Названный список с достаточной точностью был воспроизведен Н. Н. Розовым в 1963 г. Этому исследователю на основании палеографических данных удалось внести поправку в общепринятую датировку списка Синод. № 591 и отнести его не к XVI в., как это было принято до сих пор, а к XV в. Наиболее ценный в текстологическом отношении список оказался, таким образом, на целое столетие древнее, что многократно повышает авторитетность его языковых показаний. Список С содержит текст памятника, подвергшийся второму южно-славянскому влиянию. Об этом свидетельствует систематическое употребление в нем буквы “юс большой” не только на месте этимологического носового гласного, но и вообще взамен графемы су, а также написание гласной а без йотации после других гласных: “от всякоа рати и планета”. Приведем еще такое сугубо славянизированное написание: “не въздЬваемъ бо рукъ нашихъ к бгV тVж(д)ему”.Очевидно, под воздействием того же второго южнославянского влияния форма полониша, которую мы отметили в списке Ф, заменена в С обычной церковнославянской плЬниша. ). Однако тем показательнее для первоначальной языковой основы памятника, сохраненной вопреки славянизирующей моде текстом С, такая черта, как написание имени киевского князя с полногласным сочетанием: Володимера. В тексте С читаем: “Похвалимъ же и мы, по силЬ нашей, малыми похвалами, великаа и дивнаа сътворшааго нашего учителя и наставника великаго кагана нашеа земли Володимера”.

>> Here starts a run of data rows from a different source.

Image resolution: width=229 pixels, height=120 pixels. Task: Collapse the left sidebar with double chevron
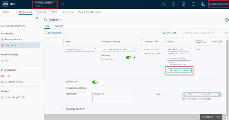[x=37, y=18]
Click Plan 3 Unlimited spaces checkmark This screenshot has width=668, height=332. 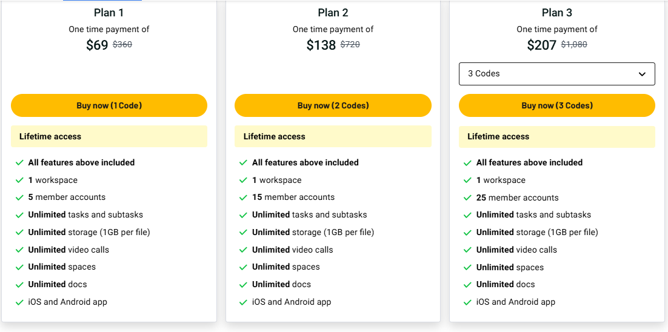tap(467, 268)
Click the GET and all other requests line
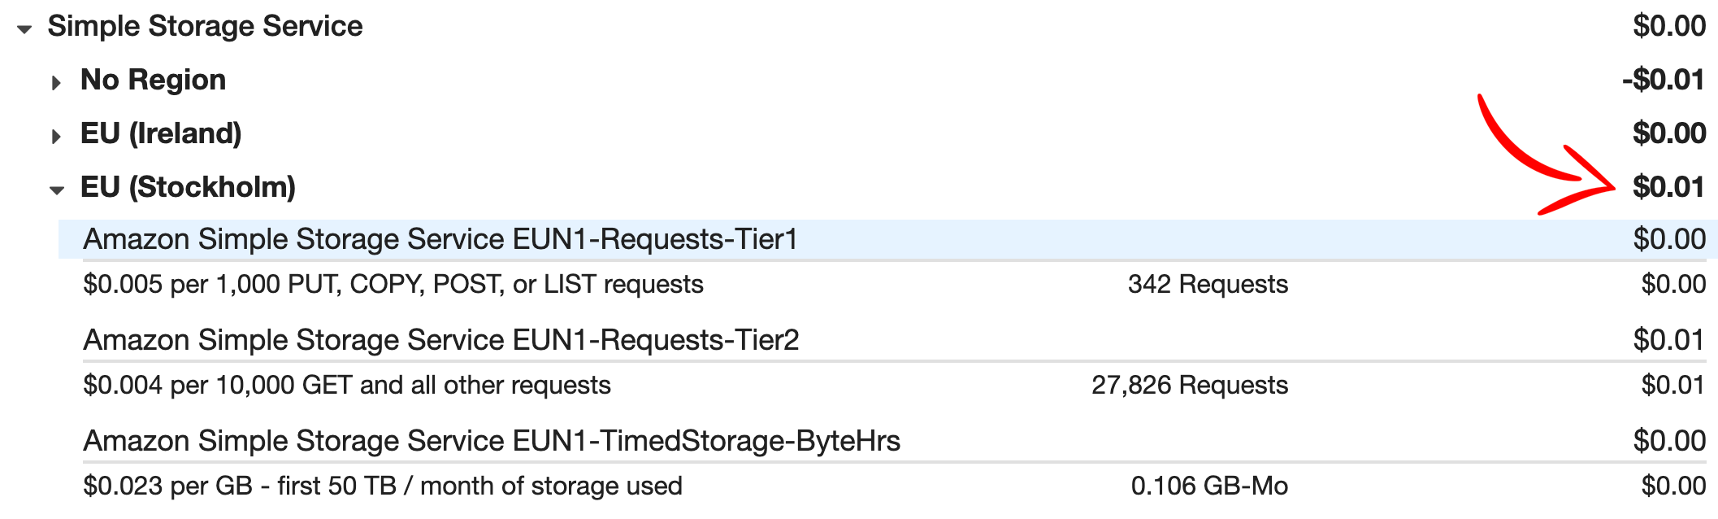 347,385
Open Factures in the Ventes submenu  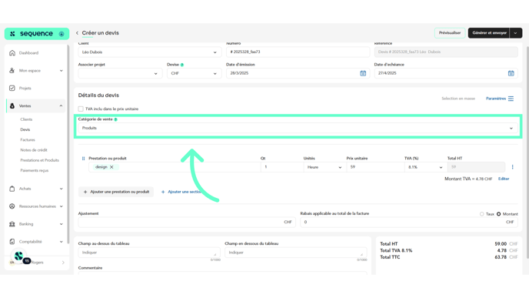28,140
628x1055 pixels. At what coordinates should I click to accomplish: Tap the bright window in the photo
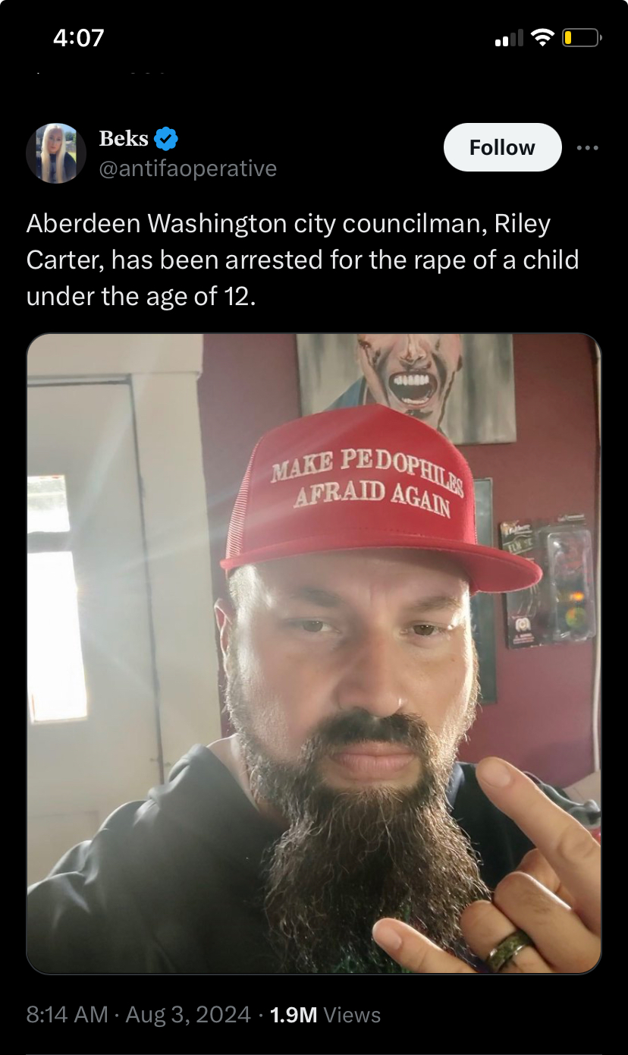point(55,598)
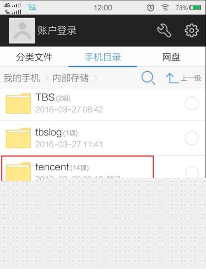Select the TBS folder radio circle
Screen dimensions: 206x269
tap(192, 103)
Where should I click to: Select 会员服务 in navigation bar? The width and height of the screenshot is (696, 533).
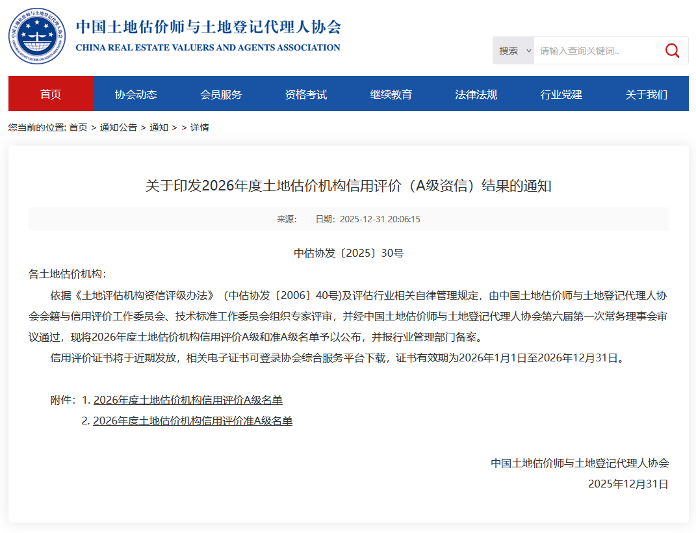[221, 94]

В изданиях Горского и Мюллера в данном месте обычная церковнославянская форма этого имени: “Владимера” (М, 38, 11—12). Нет сомнения, что именно написание с полногласием стояло в протографе “Слова...”. Это тем более очевидно, что несколько ниже в списке С сохранено и другое своеобразное написание того же имени с гласным о после буквы л в первом корне: “благороденъ от благородныих, каганъ наш Влодимер”. Ср. подобное же написание с явным следом ранее стоявшего в тексте полногласия: “соущаа в работЬ в плоненiи”. В изданиях в обоих случаях вместо отмеченных написаний — обычные церковнославянские с неполногласием: “Владимер” , “въ плЬненiи” 16). Типичны для словоупотребления в нашем памятнике такие лексемы, как котора (в значении спор, ссора ) и робичичь ( сын раба ). Отметим: “и бываах междю ими многы распрЬ и которы”; “и бывааху между ними распря многы и которы”. Слово котора, изредка встречающееся в собственно старославянских памятниках, например в “Супрасльской рукописи”, весьма обычно для восточнославянской письменности старшей поры. Существительное робичичь фигурирует в списке С “Слова о Законе и Благодати” в нескольких написаниях, по - разному отражаемых и в изданиях. См., например: “роди же агарь раба, от авраама раба робичишть”; “насиловаах на хрестiаныа, рабичишти на сыны свободнаа”. В изданиях Горского и Мюллера: “роди же Агарь раба от Авраама робичищь”; “насиловаху на христiаныа, робичичи на сыны свободныа”. Характерно, что даже Горский и Мюллер сохранили восточнославянские варианты этого слова. Сама же лексема обычна для раннего восточнославянского речевого употребления. Отметим в памятнике своеобразную семантику слова зоря {заря). В то время как в собственно старославянских памятниках этому слову присуще значение сияние, свет, проблеск , а также денница , в “Слове о Законе и Благодати”, как свидетельствует вышеприведенный пример, значение этого существительного совпадает с современным русским: яркое освещение горизонта перед восходом и после захода солнца . Ср. разночтения по тексту С и изданию М: “и закон посемь яко вечерней зарЬ погасе” (зарЬ — местн. над. ед. ч.); “и закон посемь, яко вечерняя заря погасе” (заря—им. пад. ед. ч.).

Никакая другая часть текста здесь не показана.